The incident took place late on Wednesday when a group of suspected al-Qaida militants attacked a police patrol in al-Hadid area in northwest of the provincial capital city of Baquba, which located some 65 km northeast of Baghdad, the source said on condition of anonymity.
The attack sparked a fierce clash with the militants, prompting an Iraqi army force backed by helicopters to intervene, the source said.
The clashes resulted in the killing of seven militants and the capture of eight others, while two policemen and three soldiers were killed by the clashes, he said.
An Iraqi army helicopter was hit by a militant's machinegun, but managed to land safely, the source added.
Al-Hadid is a rural area locates some 10 km northwest of Baquba.
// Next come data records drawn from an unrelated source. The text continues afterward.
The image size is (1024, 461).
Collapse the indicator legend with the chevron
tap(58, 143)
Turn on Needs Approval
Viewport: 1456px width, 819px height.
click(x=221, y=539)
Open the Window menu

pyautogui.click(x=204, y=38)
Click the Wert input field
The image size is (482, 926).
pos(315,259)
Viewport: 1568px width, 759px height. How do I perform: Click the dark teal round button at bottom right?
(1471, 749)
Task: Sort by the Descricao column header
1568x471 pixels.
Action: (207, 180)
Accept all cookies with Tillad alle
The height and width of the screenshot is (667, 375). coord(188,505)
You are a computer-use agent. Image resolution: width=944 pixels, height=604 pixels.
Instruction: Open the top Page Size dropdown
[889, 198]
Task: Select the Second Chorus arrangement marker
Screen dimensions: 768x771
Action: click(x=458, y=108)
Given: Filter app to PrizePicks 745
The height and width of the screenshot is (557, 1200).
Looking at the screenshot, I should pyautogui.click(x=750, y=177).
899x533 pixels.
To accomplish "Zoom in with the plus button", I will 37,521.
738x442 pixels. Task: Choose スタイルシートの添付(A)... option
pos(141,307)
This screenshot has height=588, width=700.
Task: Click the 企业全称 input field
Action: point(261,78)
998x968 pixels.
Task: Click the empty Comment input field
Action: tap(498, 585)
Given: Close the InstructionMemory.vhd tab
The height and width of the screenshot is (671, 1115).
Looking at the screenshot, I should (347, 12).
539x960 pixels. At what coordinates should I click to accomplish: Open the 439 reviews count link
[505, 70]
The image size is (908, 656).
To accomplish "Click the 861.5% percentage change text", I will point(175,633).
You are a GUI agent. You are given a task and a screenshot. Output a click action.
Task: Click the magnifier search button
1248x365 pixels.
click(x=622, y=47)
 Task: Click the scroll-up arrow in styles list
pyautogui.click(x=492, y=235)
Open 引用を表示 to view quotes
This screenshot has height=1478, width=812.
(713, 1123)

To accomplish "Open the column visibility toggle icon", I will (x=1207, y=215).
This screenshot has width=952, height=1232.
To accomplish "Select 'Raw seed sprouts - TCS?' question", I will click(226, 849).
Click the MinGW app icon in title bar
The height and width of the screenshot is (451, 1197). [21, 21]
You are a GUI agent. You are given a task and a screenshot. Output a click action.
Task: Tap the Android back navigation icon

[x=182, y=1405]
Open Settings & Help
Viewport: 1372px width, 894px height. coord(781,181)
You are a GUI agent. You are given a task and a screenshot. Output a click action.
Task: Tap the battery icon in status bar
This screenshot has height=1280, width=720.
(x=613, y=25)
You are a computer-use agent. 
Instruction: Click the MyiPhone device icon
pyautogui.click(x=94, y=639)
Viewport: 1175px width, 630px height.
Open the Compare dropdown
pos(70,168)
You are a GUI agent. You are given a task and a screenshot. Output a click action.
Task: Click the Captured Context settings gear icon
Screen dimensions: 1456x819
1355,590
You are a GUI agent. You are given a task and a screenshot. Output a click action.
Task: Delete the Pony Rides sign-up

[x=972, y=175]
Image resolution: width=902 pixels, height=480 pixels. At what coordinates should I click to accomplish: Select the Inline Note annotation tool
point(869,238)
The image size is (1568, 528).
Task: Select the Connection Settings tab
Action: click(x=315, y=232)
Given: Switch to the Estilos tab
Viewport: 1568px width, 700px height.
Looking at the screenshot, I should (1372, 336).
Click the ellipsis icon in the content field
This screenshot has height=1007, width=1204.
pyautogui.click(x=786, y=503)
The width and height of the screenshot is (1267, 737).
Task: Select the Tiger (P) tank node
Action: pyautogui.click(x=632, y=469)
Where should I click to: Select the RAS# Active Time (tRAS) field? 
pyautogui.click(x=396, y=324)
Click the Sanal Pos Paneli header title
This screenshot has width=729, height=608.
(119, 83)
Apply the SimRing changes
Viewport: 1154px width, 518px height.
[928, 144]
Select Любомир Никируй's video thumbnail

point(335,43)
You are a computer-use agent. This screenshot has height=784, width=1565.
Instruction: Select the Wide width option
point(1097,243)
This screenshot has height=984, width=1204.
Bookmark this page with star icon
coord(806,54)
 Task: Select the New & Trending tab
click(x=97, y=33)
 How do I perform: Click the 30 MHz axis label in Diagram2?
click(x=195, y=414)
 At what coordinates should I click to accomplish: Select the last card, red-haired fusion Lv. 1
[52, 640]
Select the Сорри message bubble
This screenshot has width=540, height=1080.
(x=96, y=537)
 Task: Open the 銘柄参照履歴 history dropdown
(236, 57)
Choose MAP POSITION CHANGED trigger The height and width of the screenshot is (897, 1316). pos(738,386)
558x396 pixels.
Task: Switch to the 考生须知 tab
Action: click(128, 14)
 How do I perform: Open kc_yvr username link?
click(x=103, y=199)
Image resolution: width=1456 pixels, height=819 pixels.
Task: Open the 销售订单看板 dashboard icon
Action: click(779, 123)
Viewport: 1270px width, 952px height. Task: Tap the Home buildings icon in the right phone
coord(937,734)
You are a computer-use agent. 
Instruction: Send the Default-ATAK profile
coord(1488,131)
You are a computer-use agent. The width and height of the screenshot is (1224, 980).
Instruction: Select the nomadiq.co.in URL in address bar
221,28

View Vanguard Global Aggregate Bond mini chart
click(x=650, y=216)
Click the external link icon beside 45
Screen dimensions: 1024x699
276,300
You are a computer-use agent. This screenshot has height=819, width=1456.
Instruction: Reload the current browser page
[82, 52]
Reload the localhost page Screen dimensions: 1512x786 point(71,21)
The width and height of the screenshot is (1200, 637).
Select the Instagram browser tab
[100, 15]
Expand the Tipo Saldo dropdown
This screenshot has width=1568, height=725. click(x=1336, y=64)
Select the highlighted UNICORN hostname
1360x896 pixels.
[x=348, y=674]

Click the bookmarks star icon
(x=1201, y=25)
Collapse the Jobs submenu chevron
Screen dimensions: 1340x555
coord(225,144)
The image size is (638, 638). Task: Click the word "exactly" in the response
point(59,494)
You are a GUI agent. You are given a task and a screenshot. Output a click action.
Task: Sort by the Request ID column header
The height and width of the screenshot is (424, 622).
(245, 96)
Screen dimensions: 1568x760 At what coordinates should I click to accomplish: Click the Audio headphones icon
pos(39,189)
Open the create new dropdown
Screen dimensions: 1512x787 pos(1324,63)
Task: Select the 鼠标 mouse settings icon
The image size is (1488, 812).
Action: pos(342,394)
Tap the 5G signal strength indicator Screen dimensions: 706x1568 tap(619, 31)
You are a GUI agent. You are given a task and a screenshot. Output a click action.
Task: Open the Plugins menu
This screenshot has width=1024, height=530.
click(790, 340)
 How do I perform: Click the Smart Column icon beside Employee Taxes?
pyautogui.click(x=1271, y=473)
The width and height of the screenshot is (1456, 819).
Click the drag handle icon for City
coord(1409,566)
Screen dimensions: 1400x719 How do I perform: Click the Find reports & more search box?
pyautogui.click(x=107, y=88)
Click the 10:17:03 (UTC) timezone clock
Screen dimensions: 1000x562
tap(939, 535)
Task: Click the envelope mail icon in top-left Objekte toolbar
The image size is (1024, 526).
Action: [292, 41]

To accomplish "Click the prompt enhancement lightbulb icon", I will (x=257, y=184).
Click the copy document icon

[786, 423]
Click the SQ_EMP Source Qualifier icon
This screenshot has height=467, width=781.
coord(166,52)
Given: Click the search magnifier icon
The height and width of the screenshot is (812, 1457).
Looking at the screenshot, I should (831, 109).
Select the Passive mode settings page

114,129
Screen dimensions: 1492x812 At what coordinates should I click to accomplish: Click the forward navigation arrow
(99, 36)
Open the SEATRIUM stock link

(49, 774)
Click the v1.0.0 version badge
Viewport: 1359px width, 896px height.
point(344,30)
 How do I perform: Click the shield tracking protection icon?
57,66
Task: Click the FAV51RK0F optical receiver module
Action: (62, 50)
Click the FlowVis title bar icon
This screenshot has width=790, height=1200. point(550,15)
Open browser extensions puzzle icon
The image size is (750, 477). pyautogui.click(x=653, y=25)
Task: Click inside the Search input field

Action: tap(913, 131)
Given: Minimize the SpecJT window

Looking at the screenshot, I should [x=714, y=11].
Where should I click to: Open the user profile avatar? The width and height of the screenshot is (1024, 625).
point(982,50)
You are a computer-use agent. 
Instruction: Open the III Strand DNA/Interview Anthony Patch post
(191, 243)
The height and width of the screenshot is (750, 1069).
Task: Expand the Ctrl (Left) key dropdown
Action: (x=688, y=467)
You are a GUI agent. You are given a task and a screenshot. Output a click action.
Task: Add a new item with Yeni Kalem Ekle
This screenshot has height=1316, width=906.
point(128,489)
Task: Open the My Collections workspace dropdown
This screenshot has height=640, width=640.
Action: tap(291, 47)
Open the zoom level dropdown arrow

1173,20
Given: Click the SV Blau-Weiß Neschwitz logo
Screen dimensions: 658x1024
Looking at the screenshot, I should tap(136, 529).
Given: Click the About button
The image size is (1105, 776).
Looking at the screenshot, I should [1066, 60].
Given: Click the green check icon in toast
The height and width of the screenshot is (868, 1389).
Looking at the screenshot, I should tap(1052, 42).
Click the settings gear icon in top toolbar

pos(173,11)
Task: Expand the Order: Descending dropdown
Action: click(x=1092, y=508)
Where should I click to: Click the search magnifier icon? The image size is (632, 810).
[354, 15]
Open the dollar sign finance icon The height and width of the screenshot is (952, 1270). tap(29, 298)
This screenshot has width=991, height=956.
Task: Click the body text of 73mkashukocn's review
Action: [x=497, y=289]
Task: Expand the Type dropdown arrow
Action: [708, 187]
The palm grove area had been one of main strongholds for al-Qaida militants during the years after the U.S.-led invasion in 2003.
On Sunday, Abu Bakr al-Baghdadi, the top leader of "the self- styled Islamic State of Iraq", al-Qaida front in the country announced a plan named "Breaking the walls" aimed at releasing Qaida prisoners and to target the country's judges and investigators, as well as to return to the previous al-Qaida strongholds that had evacuated.
Diyala province, which stretches from the eastern edges of Baghdad to the Iranian border east of the country, has long been a stronghold for al-Qaida militants and other insurgent groups since the U.S.-led invasion of Iraq in 2003 despite repeated U.S. and Iraqi military operations against them.